GBIC therefore expressly welcomes the fact that – unlike its proposal in 2015 for a regulation on the establishment of a European Deposit Insurance Scheme (EDIS) – the EU Commission has decided this time to seek the views of the public and interested public and private institutions before presenting a legislative proposal. However, the consultation can only be the first step. Before presenting a legislative proposal, a comprehensive impact study needs to be carried out, based on various options.
It is also important for any revision of the crisis management and deposit insurance framework to continue addressing the considerable uncertainties around whether the measures defined for deposit guarantee schemes are compatible with European state aid law.
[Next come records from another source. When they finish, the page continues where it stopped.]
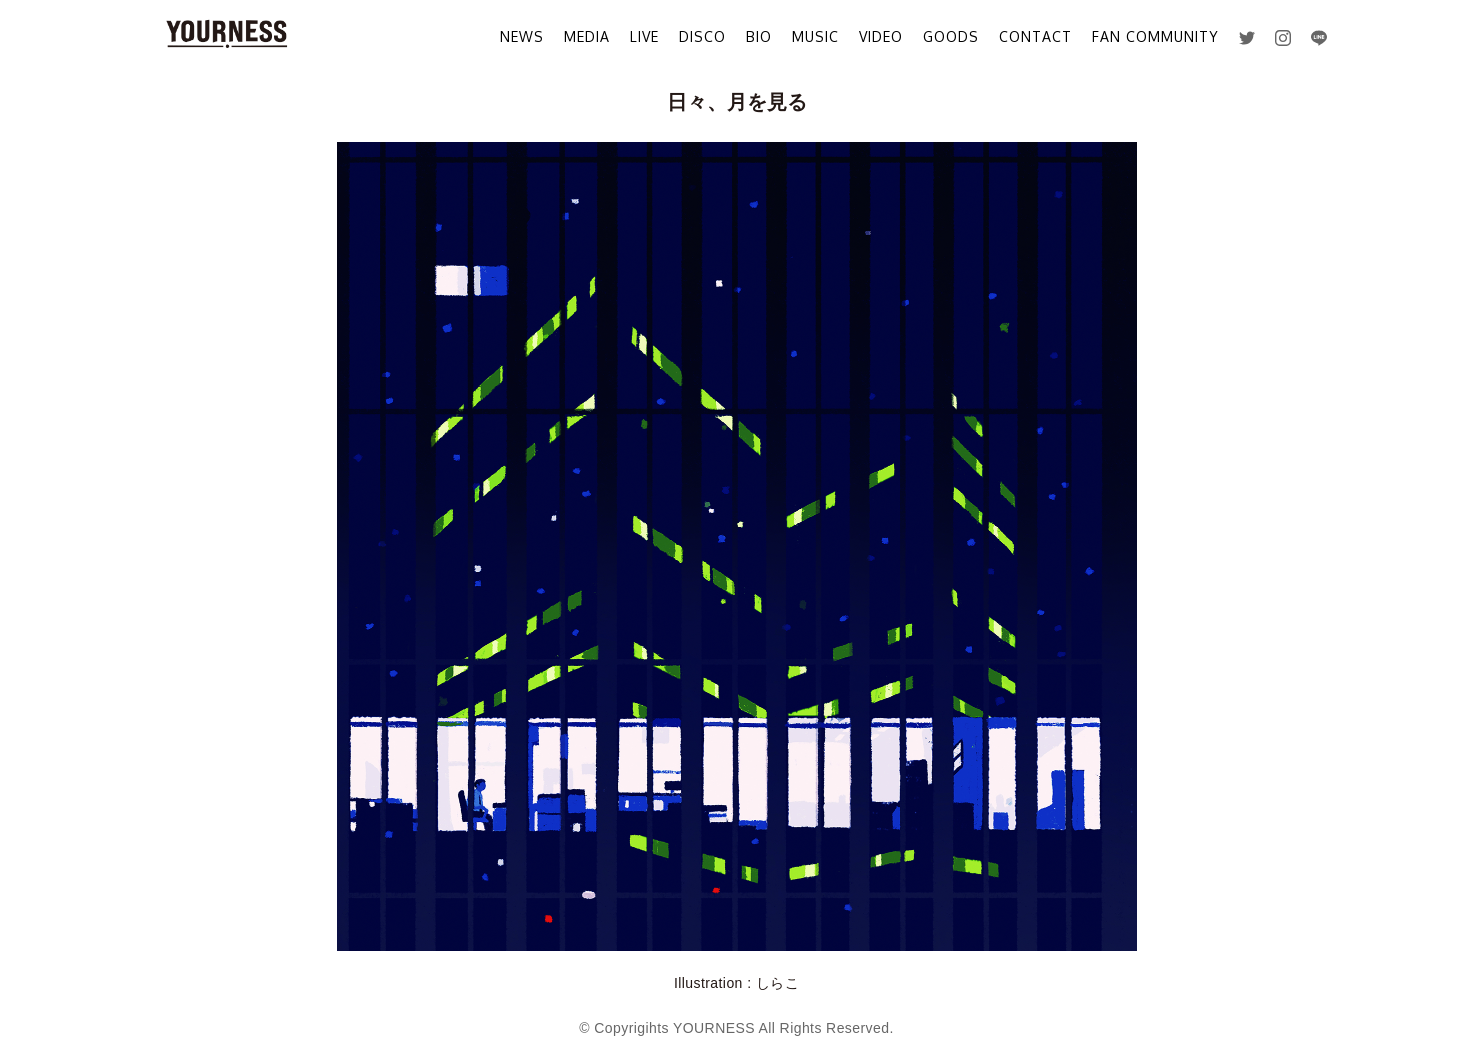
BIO (759, 36)
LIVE (644, 36)
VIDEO (881, 36)
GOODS (951, 36)
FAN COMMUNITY (1155, 36)
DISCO (702, 36)
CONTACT (1035, 36)
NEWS (522, 36)
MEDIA (587, 36)
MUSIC (815, 36)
It is not yet clear from the current consultation how the revision of state aid law is to be included.
GBIC believes that it makes no sense for the EU Commission to link the discussion on strengthening crisis management with its unchanged proposal of 2015 for establishing a European Deposit Insurance Scheme. By clinging to this proposal for a regulation, which provides for full collectivisation and loss-sharing of the financial resources of national deposit guarantee schemes, the European Commission is jeopardising the progress made on essential detailed improvements to crisis management.
In addition, GBIC warns against excessively readjusting the current legal framework and replacing it with a system inspired by the Federal Deposit Insurance Corporation (FDIC), the US regulatory, resolution and deposit insurance authority. There are no constitutional foundations for a European FDIC. In addition, such an institution would be at odds with the heterogeneous banking market structures that have evolved over history, with their diverse business models and national particularities. This is explained in detail in a position paper published by GBIC today.